Kashmiris have used the term intifada for several years to describe their own protests against Indian forces. The new generation of protesters sometimes links it to the 2008 Amarnath land agitation, when stones flew for the first time in Kashmir. But mostly, it is the 2010 unrest, which came to be known as the “stone-pelting agitation”, that they describe as Kashmir’s first intifada.
Some in the national media and public intellectuals too have described the 2010 unrest — and the current uprising — as an intifada.
A Google search throws up at least one reference to the 1990s militancy as ‘intifada’ in a Pakistani journal. But it was the Lahore-based Kashmir Action Committee of Pakistan that perhaps used the word for the first time in 2010 to describe the protests following the Machil fake encounter. It quickly gained currency among Kashmiris, but was still not widely used in Pakistan at the time.
In fact, in 2010, Pakistan seemed to have hardly noticed the 5-month long stone-throwing in Kashmir. As many as 112 young children were killed in firing by the police and CRPF, but it caused hardly a blip on Pakistan’s Kashmir radar. The Pakistani government had problems of its own: massive rainfall had led to the Indus bursting its banks, flooding the plains along its entire route, killing nearly 2,000 people, and rendering some 4 million homeless. Also, Prime Ministers Manmohan Singh and Yusuf Raza Gilani had met at the Thimphu SAARC summit that April, and the post-26/11 frost in ties had begun to thaw at the edges.
Prime Minister Nawaz Sharif’s use of intifada in his Kashmir-dominated speech at the UN General Assembly last week was the first time that Pakistan used the word officially for any domestic or international audience.
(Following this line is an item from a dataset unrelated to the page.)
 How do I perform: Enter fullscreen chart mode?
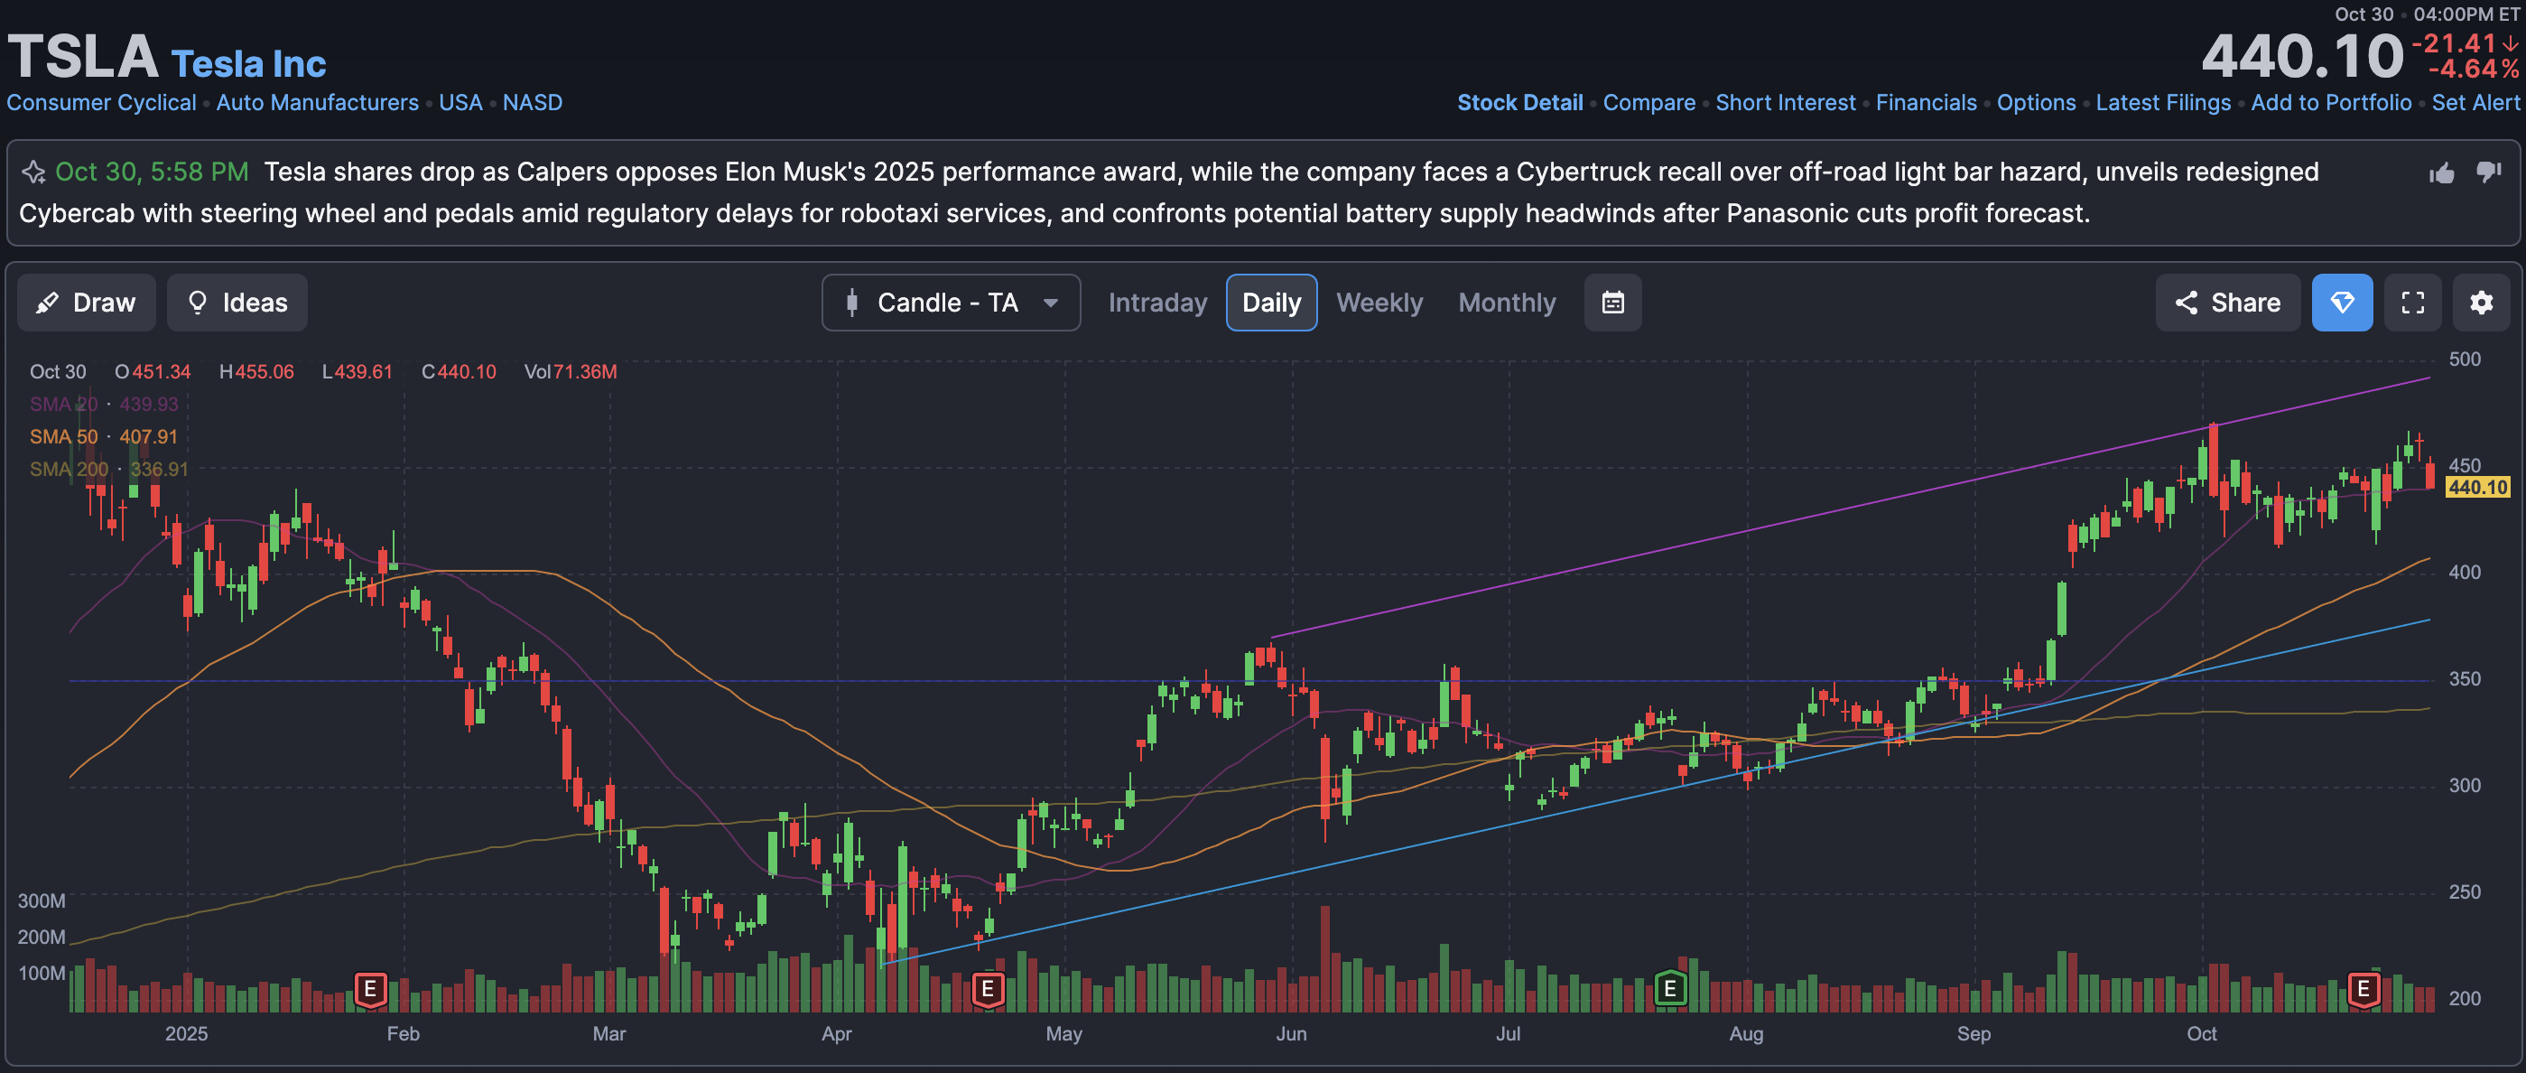2412,302
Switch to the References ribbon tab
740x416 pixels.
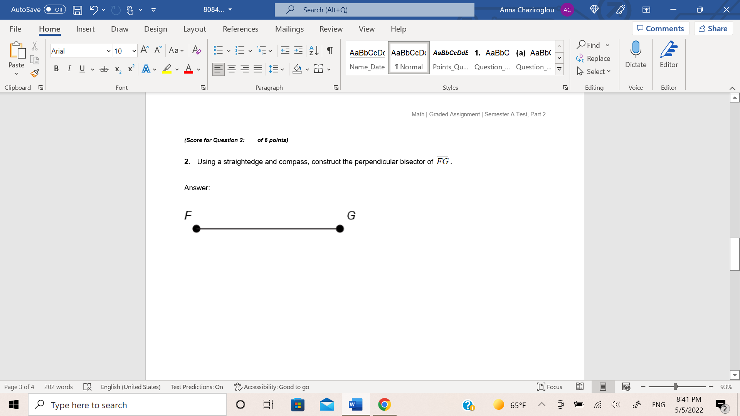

Said noted in his 1989 essay that it was “the only Arabic word to enter the vocabulary of 20th century world politics”. Still, it has never been used — other than sporadically for Kashmir — to describe a people’s movement outside the Arab world.
Sharif evidently meant to equate the Israeli state with the Indian state, the Palestinian suffering with the Kashmiri suffering, linking the two in a continuum of repression that the Muslim world in general has to deal with. To refer to the intifada was a way to internationalise Kashmir, to bring to it more global attention than it has received of late, and particularly to rally the Islamic word around it. Sharif may have even thought that using an Arabic word may give Kashmir a new cultural context distinct from its Indic moorings.
And yet, the Palestinian intifada had its own historical context, a secular goal, internal and external circumstances, and specific trajectory of evolution. Palestinians have not claimed proprietary rights over the use of the word, but it is now associated inseparably with their struggle. Also, despite the Hindutva fantasy/aspiration for India to become an ‘Israel’, for the world, the two countries are not in the same category of nation states.
For these reasons, intifada may never become the popular nomenclature for the stone-throwing in Kashmir. The foreign ministers of the Organisation of Islamic Co-operation countries meeting on the sidelines of the UNGA a day after Sharif’s speech backed the Kashmiri “right to self-determination”, but no one used the word intifada.